Unfortunately, I can’t answer any of that for you, but I can tell you who I’d trust. I’d trust the obsessed. I’d trust the desperate. The ones who will dive into anything they do with reckless abandon because they don’t know another way. Those are the ones who can’t lie to themselves or others because that would require, they be holding something back; and the obsessed don’t do that. That’s what makes them obsessed.

Make no mistake, I’m not anybody special nor do I have any particularly impressive credentials that should convince you to listen to me, other than the fact that I’ve messed up more than I’ve succeeded and that most of those errors have occurred in the wake of reading something from “experts” in whatever field of study I happening to be going on about.

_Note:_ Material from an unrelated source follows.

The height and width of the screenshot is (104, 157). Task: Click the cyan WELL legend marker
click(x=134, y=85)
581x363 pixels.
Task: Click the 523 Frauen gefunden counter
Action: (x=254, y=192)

I take full responsibility for misinterpreting those authors messages. But that’s the risk you take when you write stuff for folks to read and quite frankly, that is the point of writing. If every person reading every word ever written by any author interpreted the writing not only in the exact same way as the author intended, but every reader themselves had an identical understanding of said writing, how much fun would that be? I’d never read if that were the case.

The purpose of writing on any topic is for the author to formulate an expression and personal interpretation of a given subject matter with the hopes that it resonates in some small way with the intended readership. What utter crap, relative to expression!

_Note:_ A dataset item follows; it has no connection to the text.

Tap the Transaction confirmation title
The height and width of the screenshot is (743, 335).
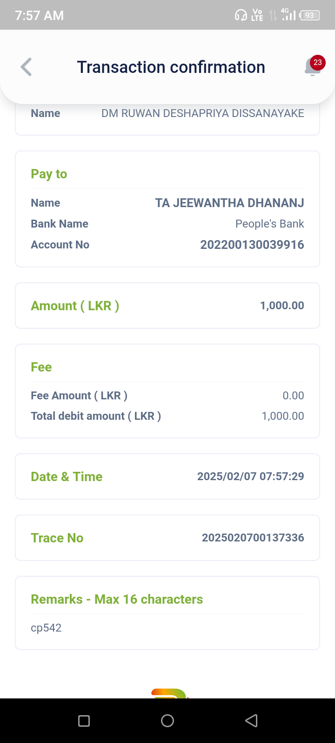pyautogui.click(x=171, y=67)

Don’t we have science and science writers to tell us what’s what and what exactly it is we should be gleaning from the available and current data? We think we don’t want a personal interpretation and that we want everything straight from the horse’s (scientist or Dr’s) mouth so that we don’t get led down the wrong road by a huckster who is just playing to trends. Notice I said, “we think.” I say this because anyone who has twisted their legs into a lotus posture and straightened up their spine while staring at a blank wall for any significant time-period, will tell you that they know without reservation that thinking is always real but not true. It can’t be because we think in symbols and symbols are………wait for it……. symbolic. They are representative of something other than themselves and therefore can only ever vaguely approximate what they are pointing to.

What I’m getting at here isn’t that we shouldn’t be basing our decision making about the relative aspects of life on the knowledge derived from modern science, psychology, and other such germane topics. We absolutely should. We’d be in some real deep shit if we tried to understand the theory of gravity through the writings of a Wiccan. We need rational and objective premises with which to plug into our logical calculators. Logic: that stuff works when it does. Which it doesn’t always.

No, my point here is that if you ever look back through the writings that have influenced you in any transformative way, it wasn’t the information you were reading necessarily, but the author’s expression of that information. Yes, that even goes for hard, cold science. Whatever research paper you are reading was written by a person or group of people attempting and hoping to objectively report their findings in a non-biased manner, ultimately to find objectivity get tainted at the last second as that objectivity must come out of the mind of a subject before pen hits paper. You can’t get around an individual interpretation of “the research”. Yeah, yeah, I know; good research accounts for this. It still sucks ultimately if it leads you to a belief. If there is one thing you can quote me on with my permission it’s this: Belief in the belief that what you believe or have been led to believe is true about anything at all, is Sin if there ever was such a thing. Belief in God or Science have the same common denominator.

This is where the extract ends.